** Opening EXCERPTED PASSAGE block **

SUPREME COURT OF QUEENSLAND

 

PARTIES:

FILE NO/S:

Court of Appeal

PROCEEDING:

Sentence Application

ORIGINATING COURT:

DELIVERED EX TEMPORE ON:

8 October 2004

DELIVERED AT:

Brisbane

HEARING DATE:

8 October 2004

JUDGES:

McMurdo P and Jones and Chesterman JJ
Separate reasons for judgment of each member of the Court, each concurring as to the order made

ORDER:

Application for leave to appeal against sentence refused

CATCHWORDS:

CRIMINAL LAW – APPEAL AND NEW TRIAL AND INQUIRY AFTER CONVICTION – APPEAL AND NEW TRIAL – APPEAL AGAINST SENTENCE – APPEAL BY CONVICTED PERSONS – APPLICATIONS TO REDUCE SENTENCE – WHEN REFUSED – GENERALLY – where applicant convicted on guilty plea of producing and possessing cannabis in excess of 500 grams and of possessing things used in connection with producing a dangerous drug – where sentenced to 12 months imprisonment suspended after four months with an operation period of 18 months – where applicant was 65 years old at time of sentence and had no prior criminal history – whether sentence was manifestly excessive

R v Laing [2003] QCA 92; CA No 411 of 2002, 6 March 2003, considered

COUNSEL:

A J Rafter SC for the applicant
R G Martin for the respondent

SOLICITORS:

Gilshenan & Luton for the applicant
Director of Public Prosecutions (Queensland) for the respondent

THE PRESIDENT:  The applicant was convicted on 7 September this year of one count of producing a dangerous drug, cannabis, in excess of 500 grams (count 1); one count of possessing a dangerous drug, cannabis, in excess of 500 grams (count 2); and one count of possession of things used in connection with producing a dangerous drug (count 3).  She was sentenced to 12 months imprisonment suspended after four months with an operational period of 18 months in respect of each offence.  The applicant contends the sentence was manifestly excessive and that a fully suspended sentence should have been imposed. 

The maximum penalty for counts 1 and 2 is 20 years imprisonment.

The applicant had no criminal history, pleaded guilty by ex officio indictment and was 65 years old at sentence.  She was born in Amsterdam in 1939 and migrated to Australia when she was 11 years old.  She had a solid work history until she was diagnosed with depression about 10 years ago and had been on a disability pension for some years prior to sentence.  No material was tendered at sentence and no further details given about her condition of depression.

** Closing EXCERPTED PASSAGE block **
** Opening RECORDED DATA block **

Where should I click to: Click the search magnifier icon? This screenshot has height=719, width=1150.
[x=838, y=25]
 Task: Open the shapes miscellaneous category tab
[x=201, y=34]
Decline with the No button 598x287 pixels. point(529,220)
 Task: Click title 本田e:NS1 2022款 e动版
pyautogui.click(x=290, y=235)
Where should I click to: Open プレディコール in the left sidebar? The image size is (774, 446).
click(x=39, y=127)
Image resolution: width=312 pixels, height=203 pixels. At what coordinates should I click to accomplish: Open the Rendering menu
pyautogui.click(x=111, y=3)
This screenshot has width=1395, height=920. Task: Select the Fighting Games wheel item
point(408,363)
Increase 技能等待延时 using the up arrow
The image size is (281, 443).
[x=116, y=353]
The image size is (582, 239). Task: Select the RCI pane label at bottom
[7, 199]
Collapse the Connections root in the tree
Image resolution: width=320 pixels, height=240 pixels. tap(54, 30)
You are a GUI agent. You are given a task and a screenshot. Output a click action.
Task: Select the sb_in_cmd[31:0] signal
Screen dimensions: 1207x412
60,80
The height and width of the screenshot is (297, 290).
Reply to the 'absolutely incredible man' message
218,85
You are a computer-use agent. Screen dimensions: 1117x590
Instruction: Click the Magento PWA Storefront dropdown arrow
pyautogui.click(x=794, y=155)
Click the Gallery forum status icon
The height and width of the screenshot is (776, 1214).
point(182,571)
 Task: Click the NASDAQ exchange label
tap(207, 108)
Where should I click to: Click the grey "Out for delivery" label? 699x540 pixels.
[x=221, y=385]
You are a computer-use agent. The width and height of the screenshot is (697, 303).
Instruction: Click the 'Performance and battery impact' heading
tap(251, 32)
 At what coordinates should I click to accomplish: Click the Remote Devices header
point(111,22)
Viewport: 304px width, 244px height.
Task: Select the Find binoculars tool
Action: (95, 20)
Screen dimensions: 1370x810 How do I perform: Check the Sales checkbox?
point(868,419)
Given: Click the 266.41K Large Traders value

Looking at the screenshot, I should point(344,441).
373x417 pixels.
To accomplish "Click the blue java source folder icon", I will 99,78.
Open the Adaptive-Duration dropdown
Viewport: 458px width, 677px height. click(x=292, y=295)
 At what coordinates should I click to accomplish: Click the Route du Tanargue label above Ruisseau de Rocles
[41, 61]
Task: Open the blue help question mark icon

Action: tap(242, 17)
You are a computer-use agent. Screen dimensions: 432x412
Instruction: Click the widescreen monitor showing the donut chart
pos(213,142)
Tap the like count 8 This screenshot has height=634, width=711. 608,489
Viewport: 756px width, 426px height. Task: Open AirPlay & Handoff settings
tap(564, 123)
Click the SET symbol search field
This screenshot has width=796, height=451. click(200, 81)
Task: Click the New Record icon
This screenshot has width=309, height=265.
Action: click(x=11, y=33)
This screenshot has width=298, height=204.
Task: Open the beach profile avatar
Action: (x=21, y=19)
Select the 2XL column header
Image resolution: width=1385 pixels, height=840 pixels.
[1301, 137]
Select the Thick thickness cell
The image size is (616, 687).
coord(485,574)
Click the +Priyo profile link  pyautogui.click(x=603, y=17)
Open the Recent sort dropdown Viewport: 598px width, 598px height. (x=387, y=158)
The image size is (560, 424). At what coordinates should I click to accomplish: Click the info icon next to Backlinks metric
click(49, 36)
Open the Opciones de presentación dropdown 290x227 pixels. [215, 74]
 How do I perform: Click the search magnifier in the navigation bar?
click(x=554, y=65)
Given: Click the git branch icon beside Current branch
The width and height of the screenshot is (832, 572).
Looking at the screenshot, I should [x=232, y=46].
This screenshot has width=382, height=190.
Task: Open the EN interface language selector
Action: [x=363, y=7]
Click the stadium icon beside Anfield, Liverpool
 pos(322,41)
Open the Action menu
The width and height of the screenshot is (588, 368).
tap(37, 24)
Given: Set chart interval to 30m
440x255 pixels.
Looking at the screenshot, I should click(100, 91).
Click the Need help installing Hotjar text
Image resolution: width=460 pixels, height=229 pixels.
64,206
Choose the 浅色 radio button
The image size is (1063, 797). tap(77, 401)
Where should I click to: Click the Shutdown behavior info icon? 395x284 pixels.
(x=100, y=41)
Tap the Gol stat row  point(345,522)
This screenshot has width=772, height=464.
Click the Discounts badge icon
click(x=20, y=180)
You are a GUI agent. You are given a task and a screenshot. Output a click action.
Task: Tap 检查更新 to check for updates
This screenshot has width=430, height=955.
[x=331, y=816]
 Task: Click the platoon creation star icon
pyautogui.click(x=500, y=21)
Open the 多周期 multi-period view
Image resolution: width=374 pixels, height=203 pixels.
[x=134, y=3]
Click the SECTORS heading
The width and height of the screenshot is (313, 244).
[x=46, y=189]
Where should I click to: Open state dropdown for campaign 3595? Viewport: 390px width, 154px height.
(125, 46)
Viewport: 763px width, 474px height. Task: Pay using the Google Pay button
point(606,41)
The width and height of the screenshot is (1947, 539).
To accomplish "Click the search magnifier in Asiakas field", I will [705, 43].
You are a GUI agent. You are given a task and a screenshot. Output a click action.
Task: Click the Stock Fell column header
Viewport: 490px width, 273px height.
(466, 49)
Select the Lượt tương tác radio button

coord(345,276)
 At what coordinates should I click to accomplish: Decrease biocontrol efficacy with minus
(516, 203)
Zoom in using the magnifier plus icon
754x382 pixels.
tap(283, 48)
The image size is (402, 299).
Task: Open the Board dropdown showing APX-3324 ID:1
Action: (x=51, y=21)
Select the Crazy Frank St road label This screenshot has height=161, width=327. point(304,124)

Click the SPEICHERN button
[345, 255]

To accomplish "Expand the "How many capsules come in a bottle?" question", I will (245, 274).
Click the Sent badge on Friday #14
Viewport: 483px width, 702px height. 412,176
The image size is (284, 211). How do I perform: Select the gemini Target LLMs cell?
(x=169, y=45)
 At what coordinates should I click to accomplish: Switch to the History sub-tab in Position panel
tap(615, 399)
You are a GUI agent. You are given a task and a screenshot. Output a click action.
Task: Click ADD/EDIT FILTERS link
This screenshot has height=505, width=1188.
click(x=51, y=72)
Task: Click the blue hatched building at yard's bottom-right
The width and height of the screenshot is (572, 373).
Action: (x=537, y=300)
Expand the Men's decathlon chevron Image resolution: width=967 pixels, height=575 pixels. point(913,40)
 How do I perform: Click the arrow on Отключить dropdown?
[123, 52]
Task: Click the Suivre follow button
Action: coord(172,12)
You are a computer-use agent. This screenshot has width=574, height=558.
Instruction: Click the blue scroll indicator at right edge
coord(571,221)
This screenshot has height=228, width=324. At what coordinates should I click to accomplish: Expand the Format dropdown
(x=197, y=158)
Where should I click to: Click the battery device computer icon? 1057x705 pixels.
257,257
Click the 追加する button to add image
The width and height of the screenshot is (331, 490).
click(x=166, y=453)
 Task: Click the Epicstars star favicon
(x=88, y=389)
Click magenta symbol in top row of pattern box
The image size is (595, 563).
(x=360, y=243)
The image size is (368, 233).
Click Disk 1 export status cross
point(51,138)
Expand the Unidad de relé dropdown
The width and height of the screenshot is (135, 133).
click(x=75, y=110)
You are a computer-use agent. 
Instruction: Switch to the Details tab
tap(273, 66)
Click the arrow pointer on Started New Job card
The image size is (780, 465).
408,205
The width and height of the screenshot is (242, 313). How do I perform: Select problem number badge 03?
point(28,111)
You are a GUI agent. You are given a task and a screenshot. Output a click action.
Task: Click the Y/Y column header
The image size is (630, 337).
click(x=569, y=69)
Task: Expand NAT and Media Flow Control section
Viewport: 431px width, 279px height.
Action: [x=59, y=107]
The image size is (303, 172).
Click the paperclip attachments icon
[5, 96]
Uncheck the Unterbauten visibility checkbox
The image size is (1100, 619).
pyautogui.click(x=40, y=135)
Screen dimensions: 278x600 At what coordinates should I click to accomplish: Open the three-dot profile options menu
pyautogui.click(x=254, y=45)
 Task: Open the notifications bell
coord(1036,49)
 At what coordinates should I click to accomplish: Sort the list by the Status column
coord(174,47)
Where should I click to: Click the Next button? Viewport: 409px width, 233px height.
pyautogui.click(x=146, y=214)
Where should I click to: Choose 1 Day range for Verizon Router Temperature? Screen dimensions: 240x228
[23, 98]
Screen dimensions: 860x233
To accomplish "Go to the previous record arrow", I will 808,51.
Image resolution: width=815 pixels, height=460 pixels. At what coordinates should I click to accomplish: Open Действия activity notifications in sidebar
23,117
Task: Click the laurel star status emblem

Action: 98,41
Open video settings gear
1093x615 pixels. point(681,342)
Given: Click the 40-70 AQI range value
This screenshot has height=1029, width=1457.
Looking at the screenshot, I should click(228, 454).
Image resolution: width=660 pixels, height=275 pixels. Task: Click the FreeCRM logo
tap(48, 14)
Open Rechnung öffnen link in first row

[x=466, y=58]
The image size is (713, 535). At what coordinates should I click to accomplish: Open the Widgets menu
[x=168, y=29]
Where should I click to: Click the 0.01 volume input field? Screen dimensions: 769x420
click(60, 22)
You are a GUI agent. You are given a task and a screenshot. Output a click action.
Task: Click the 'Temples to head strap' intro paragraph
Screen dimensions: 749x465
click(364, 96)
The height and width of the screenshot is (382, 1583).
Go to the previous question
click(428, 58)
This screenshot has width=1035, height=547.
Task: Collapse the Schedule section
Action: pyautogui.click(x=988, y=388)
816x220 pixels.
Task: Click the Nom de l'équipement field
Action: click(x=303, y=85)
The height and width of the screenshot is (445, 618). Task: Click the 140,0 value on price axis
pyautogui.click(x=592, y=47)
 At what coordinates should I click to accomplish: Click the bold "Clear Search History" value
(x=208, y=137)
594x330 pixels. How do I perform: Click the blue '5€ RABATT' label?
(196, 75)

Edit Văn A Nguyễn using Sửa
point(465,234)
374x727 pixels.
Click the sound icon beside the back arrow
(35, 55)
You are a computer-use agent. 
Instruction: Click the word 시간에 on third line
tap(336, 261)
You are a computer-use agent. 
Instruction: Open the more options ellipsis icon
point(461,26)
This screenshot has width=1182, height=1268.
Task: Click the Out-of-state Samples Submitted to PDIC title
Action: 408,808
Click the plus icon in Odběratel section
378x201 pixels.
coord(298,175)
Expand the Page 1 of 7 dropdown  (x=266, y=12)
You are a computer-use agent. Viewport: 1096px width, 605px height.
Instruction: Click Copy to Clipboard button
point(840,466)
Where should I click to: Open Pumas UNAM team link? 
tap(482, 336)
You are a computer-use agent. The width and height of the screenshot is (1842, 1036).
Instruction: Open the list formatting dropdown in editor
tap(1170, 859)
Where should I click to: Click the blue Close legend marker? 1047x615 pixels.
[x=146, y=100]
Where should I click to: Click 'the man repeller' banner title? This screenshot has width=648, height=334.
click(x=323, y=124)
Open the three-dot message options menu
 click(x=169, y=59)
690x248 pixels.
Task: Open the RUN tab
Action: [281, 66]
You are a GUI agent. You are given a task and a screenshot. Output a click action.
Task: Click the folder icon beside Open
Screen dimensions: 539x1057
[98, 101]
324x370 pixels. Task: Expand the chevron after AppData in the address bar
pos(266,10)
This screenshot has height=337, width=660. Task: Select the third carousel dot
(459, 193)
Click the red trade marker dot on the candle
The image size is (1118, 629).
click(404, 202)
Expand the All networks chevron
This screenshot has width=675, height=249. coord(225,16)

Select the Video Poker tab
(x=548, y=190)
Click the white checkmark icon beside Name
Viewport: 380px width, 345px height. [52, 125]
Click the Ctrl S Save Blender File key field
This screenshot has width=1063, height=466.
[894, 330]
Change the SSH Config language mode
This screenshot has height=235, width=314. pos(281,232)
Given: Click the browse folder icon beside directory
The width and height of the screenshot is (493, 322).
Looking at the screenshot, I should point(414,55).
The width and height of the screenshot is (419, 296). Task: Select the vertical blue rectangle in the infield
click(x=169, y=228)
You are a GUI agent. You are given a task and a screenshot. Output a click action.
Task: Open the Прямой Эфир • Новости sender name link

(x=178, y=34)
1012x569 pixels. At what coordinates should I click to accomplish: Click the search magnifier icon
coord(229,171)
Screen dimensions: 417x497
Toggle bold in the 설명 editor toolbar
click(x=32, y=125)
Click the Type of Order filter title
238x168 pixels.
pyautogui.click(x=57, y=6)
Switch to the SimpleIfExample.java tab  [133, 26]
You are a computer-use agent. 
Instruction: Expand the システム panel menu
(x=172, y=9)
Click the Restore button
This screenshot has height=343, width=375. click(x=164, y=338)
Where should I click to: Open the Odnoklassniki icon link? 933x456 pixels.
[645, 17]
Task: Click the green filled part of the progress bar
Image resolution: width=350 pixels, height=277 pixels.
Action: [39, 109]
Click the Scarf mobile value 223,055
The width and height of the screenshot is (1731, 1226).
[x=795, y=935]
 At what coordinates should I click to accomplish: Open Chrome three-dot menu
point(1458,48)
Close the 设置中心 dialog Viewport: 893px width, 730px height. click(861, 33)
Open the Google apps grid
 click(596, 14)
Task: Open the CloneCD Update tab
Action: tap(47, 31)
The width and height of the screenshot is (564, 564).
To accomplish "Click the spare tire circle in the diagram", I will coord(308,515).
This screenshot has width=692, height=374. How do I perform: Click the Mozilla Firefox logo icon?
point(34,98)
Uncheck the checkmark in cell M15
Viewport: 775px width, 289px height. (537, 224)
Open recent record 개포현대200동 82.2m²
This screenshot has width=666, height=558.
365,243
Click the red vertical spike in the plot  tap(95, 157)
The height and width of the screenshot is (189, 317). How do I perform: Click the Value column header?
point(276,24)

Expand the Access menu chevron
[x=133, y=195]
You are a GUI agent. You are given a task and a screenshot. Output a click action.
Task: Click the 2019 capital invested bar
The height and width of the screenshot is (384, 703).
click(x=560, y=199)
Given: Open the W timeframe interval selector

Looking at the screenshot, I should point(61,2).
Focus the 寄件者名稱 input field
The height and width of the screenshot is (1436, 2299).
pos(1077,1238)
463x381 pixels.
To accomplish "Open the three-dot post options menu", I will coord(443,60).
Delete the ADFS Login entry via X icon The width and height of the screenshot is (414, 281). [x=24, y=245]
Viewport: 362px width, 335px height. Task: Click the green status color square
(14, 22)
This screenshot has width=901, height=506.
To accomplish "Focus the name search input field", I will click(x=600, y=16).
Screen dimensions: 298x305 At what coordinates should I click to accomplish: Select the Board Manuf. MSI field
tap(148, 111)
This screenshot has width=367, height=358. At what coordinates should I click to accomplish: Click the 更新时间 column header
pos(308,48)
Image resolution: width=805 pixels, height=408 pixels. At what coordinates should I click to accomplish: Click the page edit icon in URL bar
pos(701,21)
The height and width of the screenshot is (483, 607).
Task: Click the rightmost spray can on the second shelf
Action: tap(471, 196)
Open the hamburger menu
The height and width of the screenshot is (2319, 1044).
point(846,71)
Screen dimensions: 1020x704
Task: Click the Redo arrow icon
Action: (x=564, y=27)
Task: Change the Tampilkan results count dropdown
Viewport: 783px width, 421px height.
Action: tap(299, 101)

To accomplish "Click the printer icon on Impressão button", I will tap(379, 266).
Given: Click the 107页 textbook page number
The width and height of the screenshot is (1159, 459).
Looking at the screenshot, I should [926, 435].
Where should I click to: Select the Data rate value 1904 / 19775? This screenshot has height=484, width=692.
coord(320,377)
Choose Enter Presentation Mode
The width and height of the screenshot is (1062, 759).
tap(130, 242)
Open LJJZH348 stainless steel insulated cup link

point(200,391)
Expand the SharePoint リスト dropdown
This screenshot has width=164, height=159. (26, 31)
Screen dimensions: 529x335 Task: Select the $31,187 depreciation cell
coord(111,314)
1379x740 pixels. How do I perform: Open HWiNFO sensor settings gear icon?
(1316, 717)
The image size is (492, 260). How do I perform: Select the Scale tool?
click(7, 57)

** Closing RECORDED DATA block **

◆ WHAT YOU NEED TO DO:
(a) Answer these questions from the Queensland sentence judgment:
(i) On what date was the judgment delivered ex tempore?
(ii) Who appeared as counsel for the respondent?
(iii) What is the maximum penalty for counts 1 and 2?
(b) Rewrite the Queensland sentence judgment from "Gilshenan & Luton" to "20 years imprisonment.", changing "cannabis" to "marijuana" everywhere.

◆ ANSWER SECTION:
(a)
(i) 8 October 2004
(ii) R G Martin
(iii) 20 years imprisonment

(b)
Gilshenan & Luton for the applicant
Director of Public Prosecutions (Queensland) for the respondent

THE PRESIDENT:  The applicant was convicted on 7 September this year of one count of producing a dangerous drug, marijuana, in excess of 500 grams (count 1); one count of possessing a dangerous drug, marijuana, in excess of 500 grams (count 2); and one count of possession of things used in connection with producing a dangerous drug (count 3).  She was sentenced to 12 months imprisonment suspended after four months with an operational period of 18 months in respect of each offence.  The applicant contends the sentence was manifestly excessive and that a fully suspended sentence should have been imposed. 

The maximum penalty for counts 1 and 2 is 20 years imprisonment.